> [Data to process]
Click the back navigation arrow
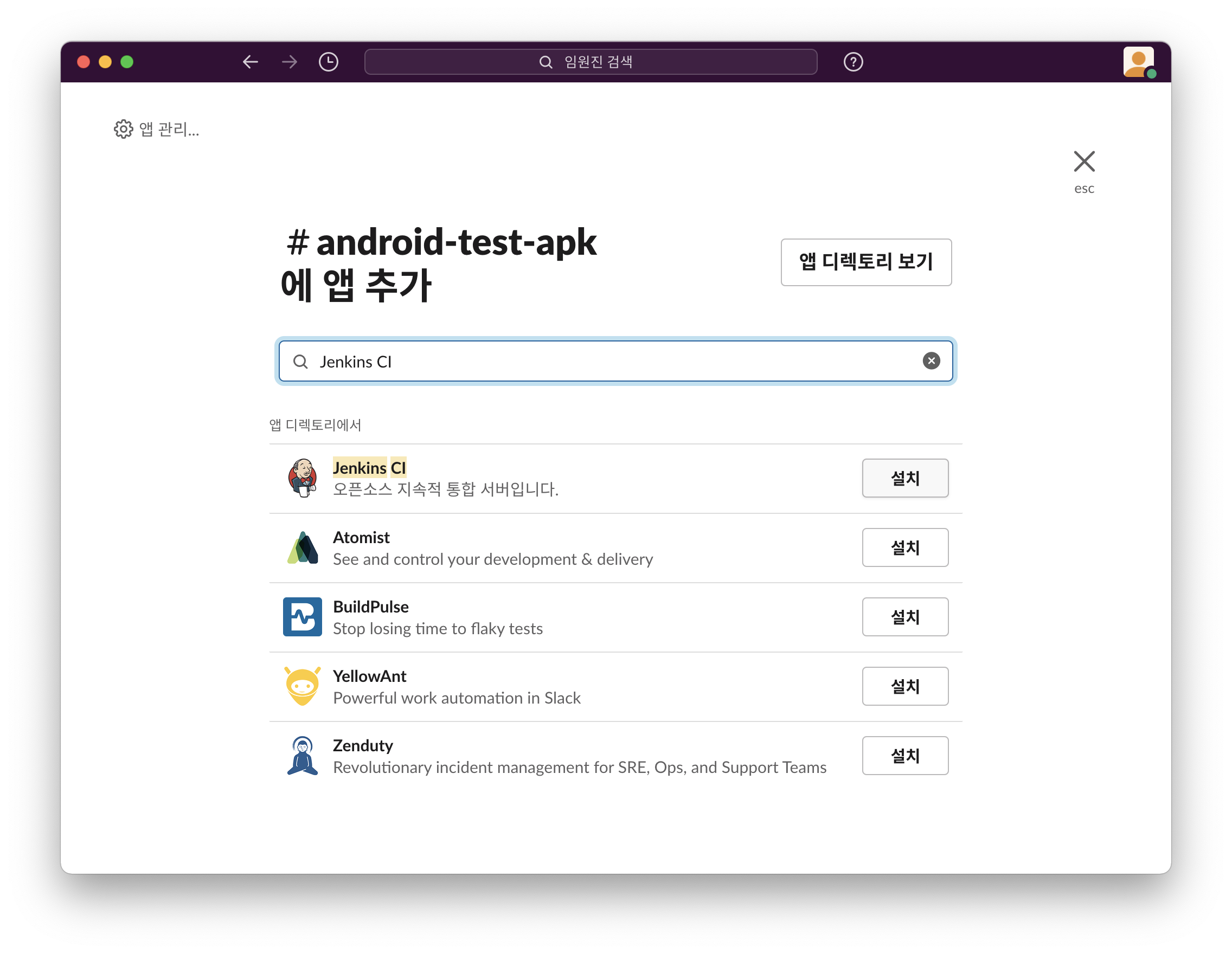Viewport: 1232px width, 954px height. [x=251, y=61]
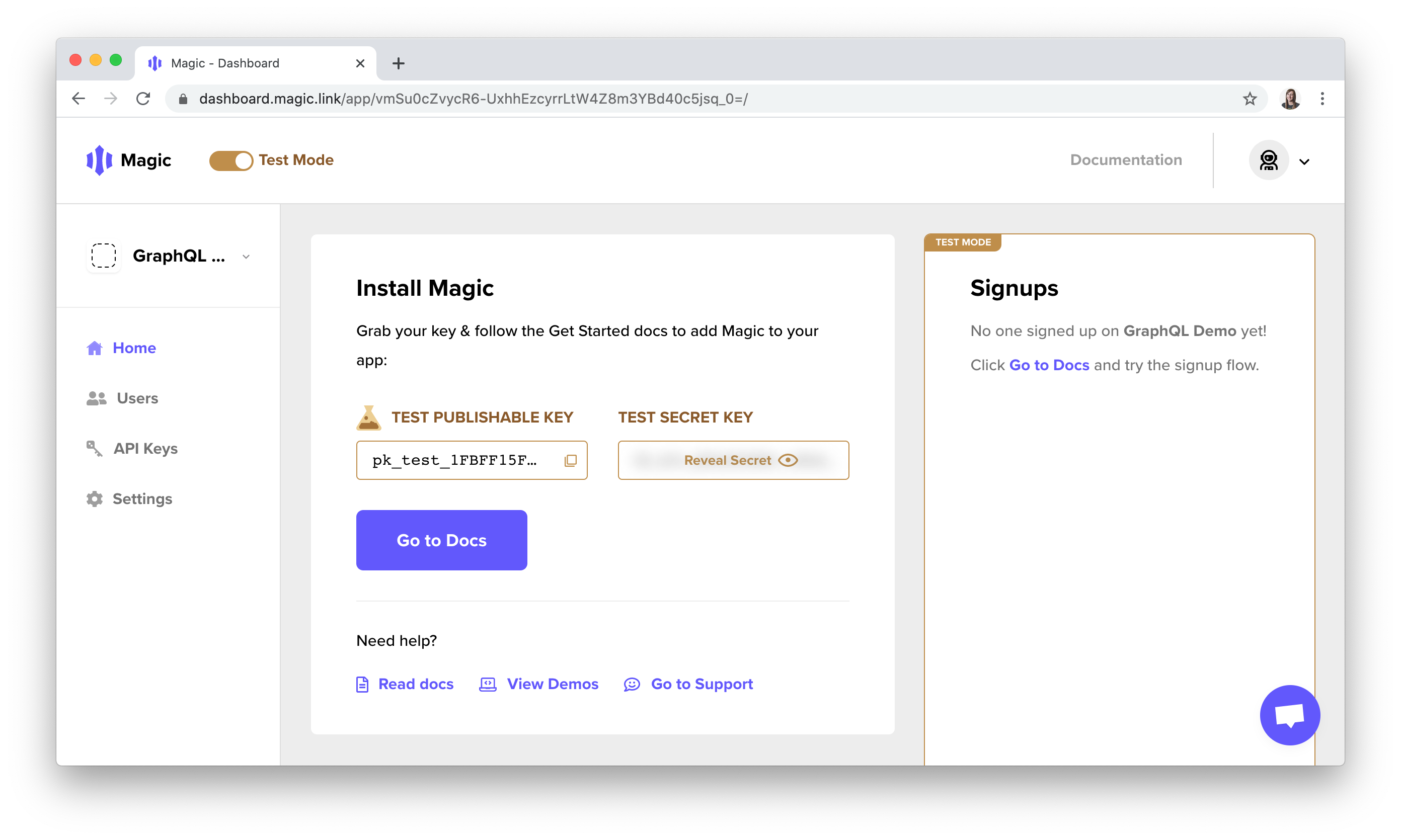
Task: Expand the GraphQL app selector
Action: (x=247, y=257)
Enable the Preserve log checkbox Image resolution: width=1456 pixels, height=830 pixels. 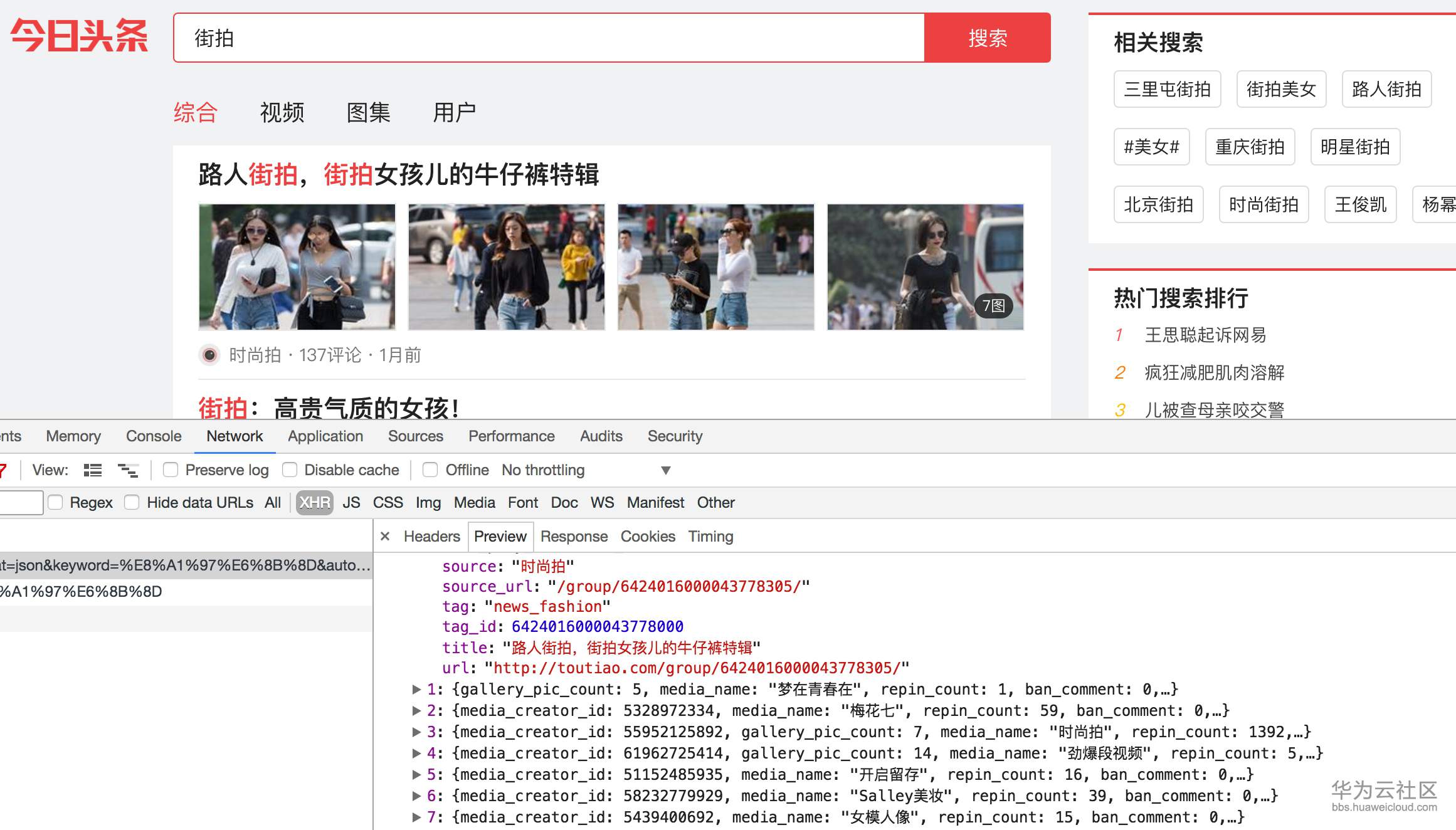pos(171,470)

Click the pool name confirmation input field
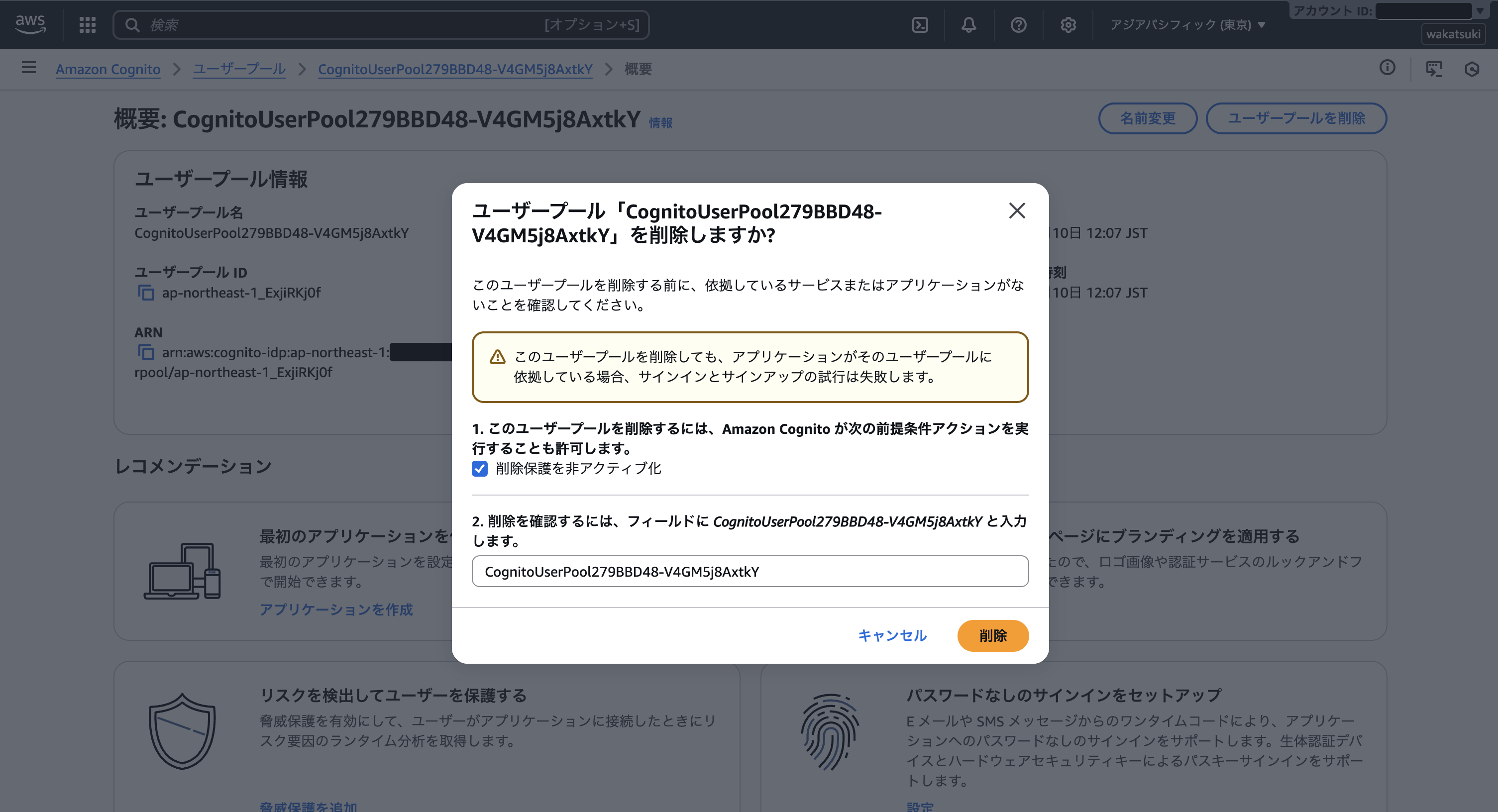749,571
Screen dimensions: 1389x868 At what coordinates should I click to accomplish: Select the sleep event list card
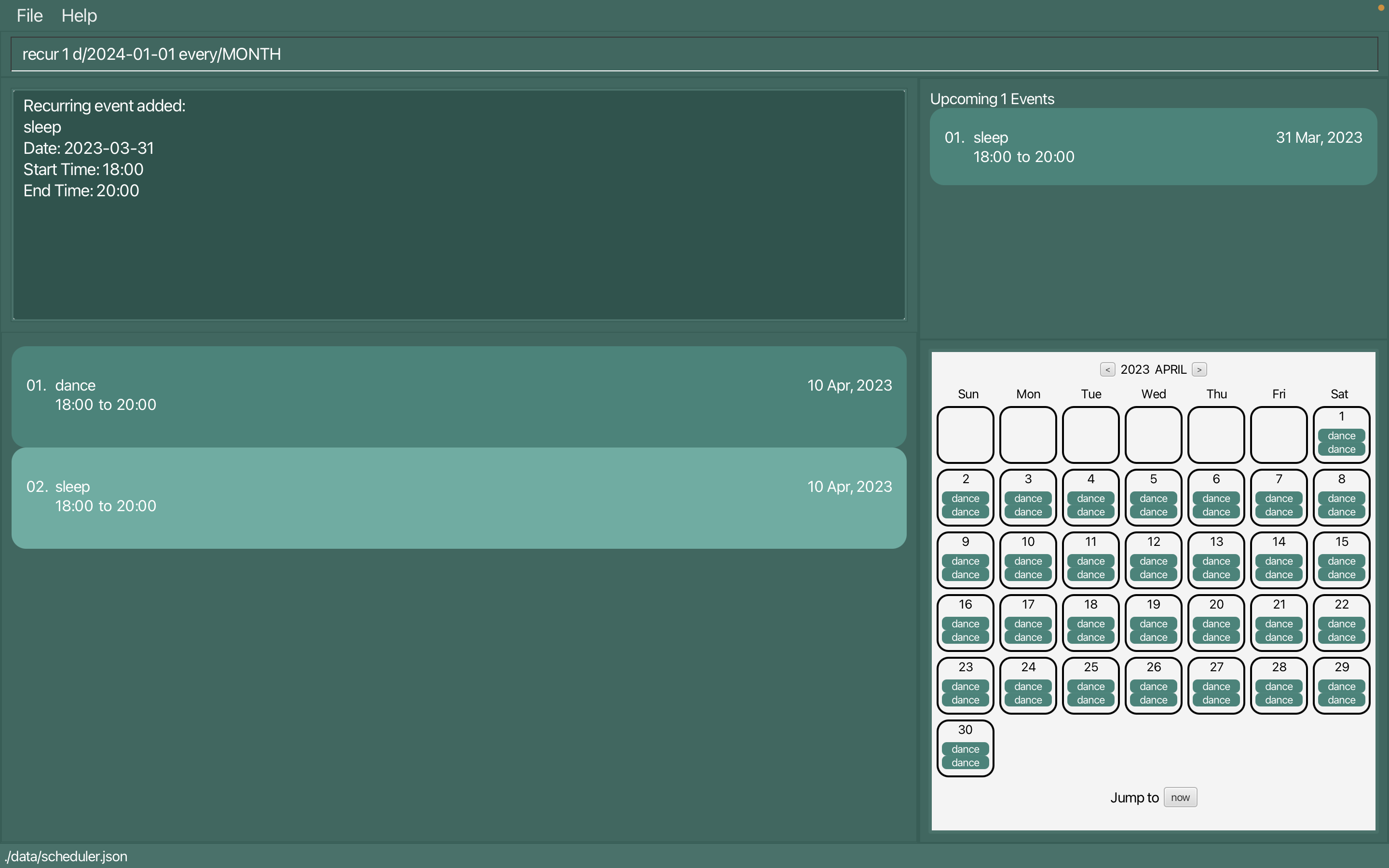pyautogui.click(x=458, y=497)
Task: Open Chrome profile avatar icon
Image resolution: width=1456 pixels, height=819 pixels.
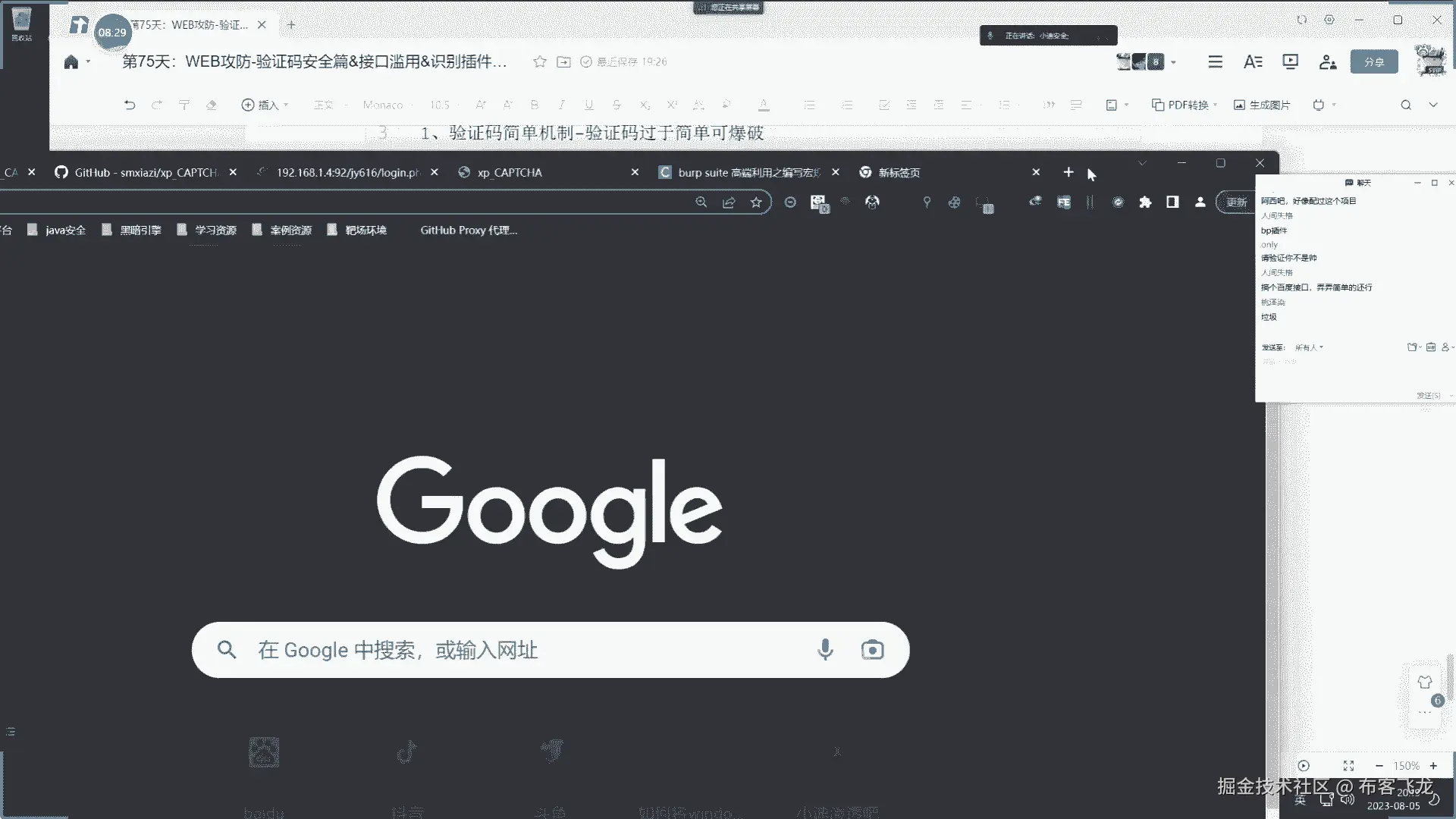Action: [1200, 202]
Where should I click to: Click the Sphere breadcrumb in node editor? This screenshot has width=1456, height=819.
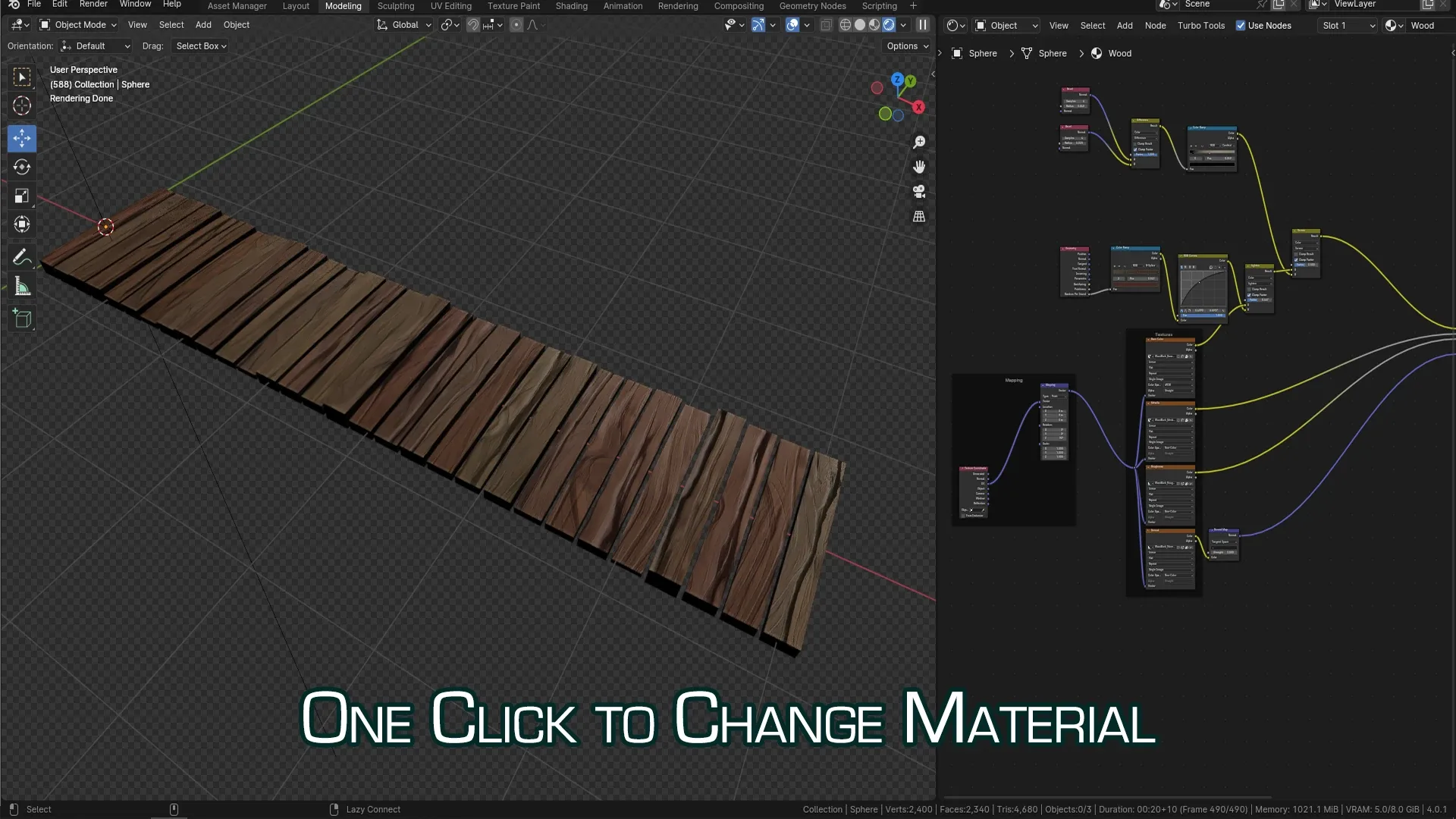pyautogui.click(x=982, y=53)
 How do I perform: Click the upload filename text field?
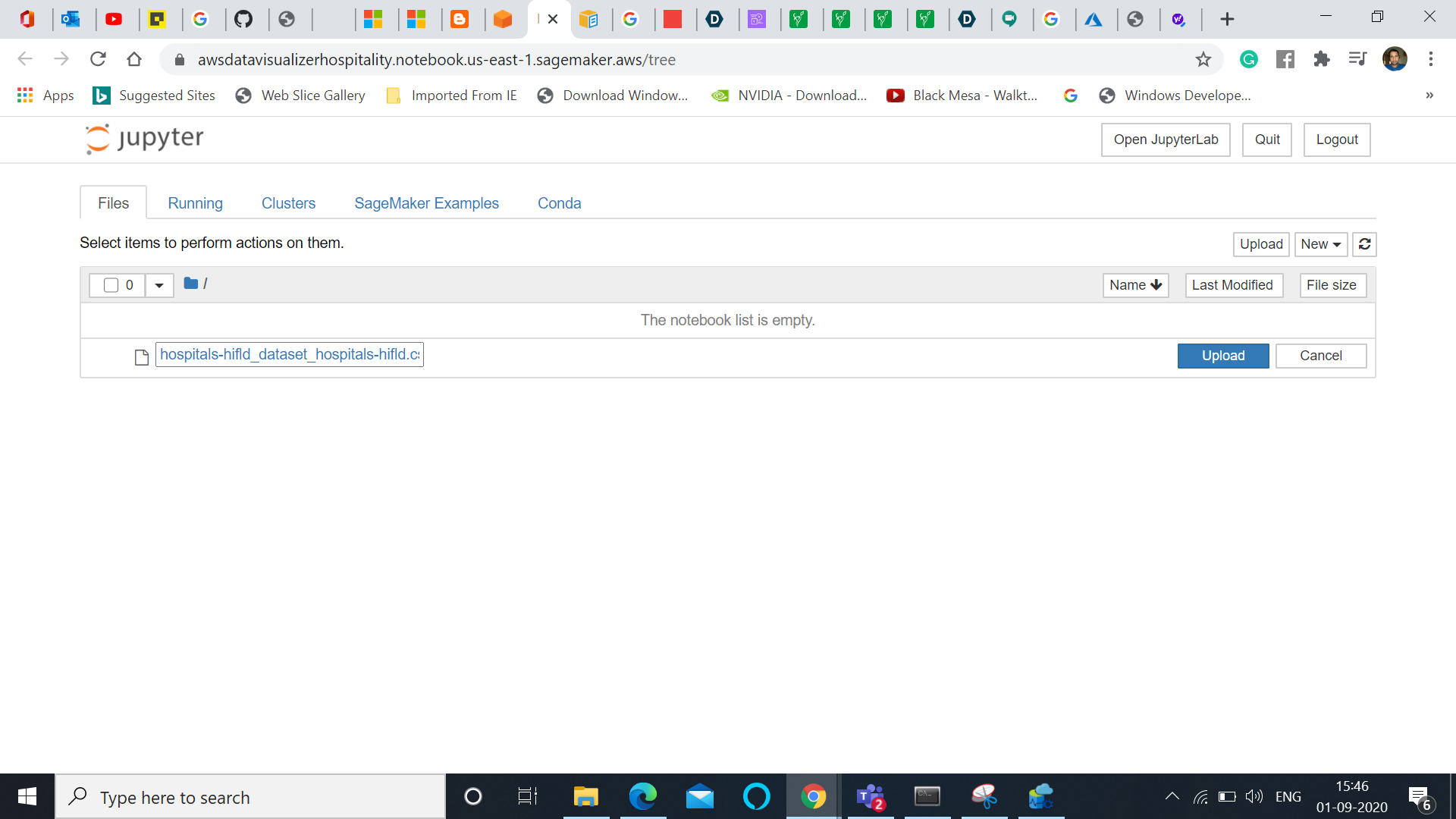point(289,354)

> [The problem] Pictures are to be omitted. Print exactly the lines from the line containing "Click the pool name confirmation input field" through the final line of the material above, both included.

> [Exercise answer]
Click the pool name confirmation input field
749,571
Screen dimensions: 1389x868 At what coordinates should I click to accomplish: Select the sleep event list card
pyautogui.click(x=458, y=497)
Task: Open Chrome profile avatar icon
Image resolution: width=1456 pixels, height=819 pixels.
Action: [1200, 202]
Where should I click to: Click the Sphere breadcrumb in node editor? This screenshot has width=1456, height=819.
pyautogui.click(x=982, y=53)
 How do I perform: Click the upload filename text field?
point(289,354)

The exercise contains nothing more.